DATA TO PROCESS Start Marker
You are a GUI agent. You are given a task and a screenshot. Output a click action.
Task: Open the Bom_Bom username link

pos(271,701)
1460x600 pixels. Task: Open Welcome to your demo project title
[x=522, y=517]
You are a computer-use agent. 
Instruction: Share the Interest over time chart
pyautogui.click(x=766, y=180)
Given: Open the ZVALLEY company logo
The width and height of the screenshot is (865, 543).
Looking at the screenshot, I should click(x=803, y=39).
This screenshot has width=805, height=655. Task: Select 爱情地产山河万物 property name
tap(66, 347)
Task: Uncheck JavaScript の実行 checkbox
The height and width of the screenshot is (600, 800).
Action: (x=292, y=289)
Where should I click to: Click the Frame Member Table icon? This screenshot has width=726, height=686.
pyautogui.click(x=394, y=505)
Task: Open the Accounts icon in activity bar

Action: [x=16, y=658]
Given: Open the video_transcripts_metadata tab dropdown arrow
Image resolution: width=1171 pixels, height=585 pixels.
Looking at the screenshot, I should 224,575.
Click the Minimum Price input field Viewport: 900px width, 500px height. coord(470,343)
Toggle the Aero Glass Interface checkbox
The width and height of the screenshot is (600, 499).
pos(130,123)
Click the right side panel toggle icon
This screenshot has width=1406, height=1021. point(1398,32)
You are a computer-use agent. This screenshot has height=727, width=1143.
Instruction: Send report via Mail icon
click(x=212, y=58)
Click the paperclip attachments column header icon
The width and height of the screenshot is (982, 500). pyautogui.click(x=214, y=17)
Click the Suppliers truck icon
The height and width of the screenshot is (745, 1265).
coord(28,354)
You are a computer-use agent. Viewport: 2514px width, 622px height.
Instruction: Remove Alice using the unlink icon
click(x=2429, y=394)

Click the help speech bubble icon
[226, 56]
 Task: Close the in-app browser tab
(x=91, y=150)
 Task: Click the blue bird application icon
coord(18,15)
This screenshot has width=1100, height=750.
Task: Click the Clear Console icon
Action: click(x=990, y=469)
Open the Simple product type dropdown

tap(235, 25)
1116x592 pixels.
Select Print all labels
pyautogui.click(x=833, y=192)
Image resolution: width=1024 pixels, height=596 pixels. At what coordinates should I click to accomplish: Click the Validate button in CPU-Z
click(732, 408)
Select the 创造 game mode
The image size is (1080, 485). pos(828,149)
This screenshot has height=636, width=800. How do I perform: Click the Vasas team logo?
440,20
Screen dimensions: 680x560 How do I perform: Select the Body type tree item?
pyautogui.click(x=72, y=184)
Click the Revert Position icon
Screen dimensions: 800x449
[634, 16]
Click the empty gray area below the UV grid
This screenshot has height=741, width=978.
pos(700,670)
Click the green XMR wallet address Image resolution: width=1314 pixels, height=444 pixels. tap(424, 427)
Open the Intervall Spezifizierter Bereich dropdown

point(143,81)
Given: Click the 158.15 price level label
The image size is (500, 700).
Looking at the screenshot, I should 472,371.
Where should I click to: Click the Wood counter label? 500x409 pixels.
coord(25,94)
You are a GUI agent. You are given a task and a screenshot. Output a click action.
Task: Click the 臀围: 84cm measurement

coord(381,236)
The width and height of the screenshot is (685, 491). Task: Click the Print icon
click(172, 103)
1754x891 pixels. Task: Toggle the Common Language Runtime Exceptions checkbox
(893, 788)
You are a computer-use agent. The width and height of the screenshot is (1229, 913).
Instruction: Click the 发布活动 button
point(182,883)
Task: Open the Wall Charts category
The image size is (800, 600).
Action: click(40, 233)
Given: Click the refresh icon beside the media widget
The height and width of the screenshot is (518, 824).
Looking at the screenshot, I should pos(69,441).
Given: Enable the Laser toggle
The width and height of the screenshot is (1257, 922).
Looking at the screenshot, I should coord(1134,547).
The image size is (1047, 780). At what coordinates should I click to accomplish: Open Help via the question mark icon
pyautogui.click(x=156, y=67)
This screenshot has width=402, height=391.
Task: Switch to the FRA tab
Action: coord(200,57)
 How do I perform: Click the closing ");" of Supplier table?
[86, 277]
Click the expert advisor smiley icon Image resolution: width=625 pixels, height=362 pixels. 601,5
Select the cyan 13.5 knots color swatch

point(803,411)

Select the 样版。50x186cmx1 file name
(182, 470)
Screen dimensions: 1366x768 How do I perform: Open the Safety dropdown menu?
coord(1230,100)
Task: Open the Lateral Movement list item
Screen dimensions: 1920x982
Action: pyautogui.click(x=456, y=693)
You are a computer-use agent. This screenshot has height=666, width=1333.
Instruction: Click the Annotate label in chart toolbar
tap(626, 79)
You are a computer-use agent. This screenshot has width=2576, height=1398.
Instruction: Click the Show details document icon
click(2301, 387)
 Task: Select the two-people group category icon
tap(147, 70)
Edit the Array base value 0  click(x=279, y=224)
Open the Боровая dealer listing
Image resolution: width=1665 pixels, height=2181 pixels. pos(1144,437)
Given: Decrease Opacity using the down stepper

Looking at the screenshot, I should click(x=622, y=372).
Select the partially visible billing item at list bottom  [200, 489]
DATA TO PROCESS End Marker
_YOUR GOAL_: Lines wanted from the listing above: the line with "Task: Click the 臀围: 84cm measurement" up to and including the line with "You are a computer-use agent. The". Please write them out exactly, adding nothing else.

_SOLUTION TO THIS PROBLEM_:
Task: Click the 臀围: 84cm measurement

coord(381,236)
The width and height of the screenshot is (685, 491). Task: Click the Print icon
click(172, 103)
1754x891 pixels. Task: Toggle the Common Language Runtime Exceptions checkbox
(893, 788)
You are a computer-use agent. The width and height of the screenshot is (1229, 913).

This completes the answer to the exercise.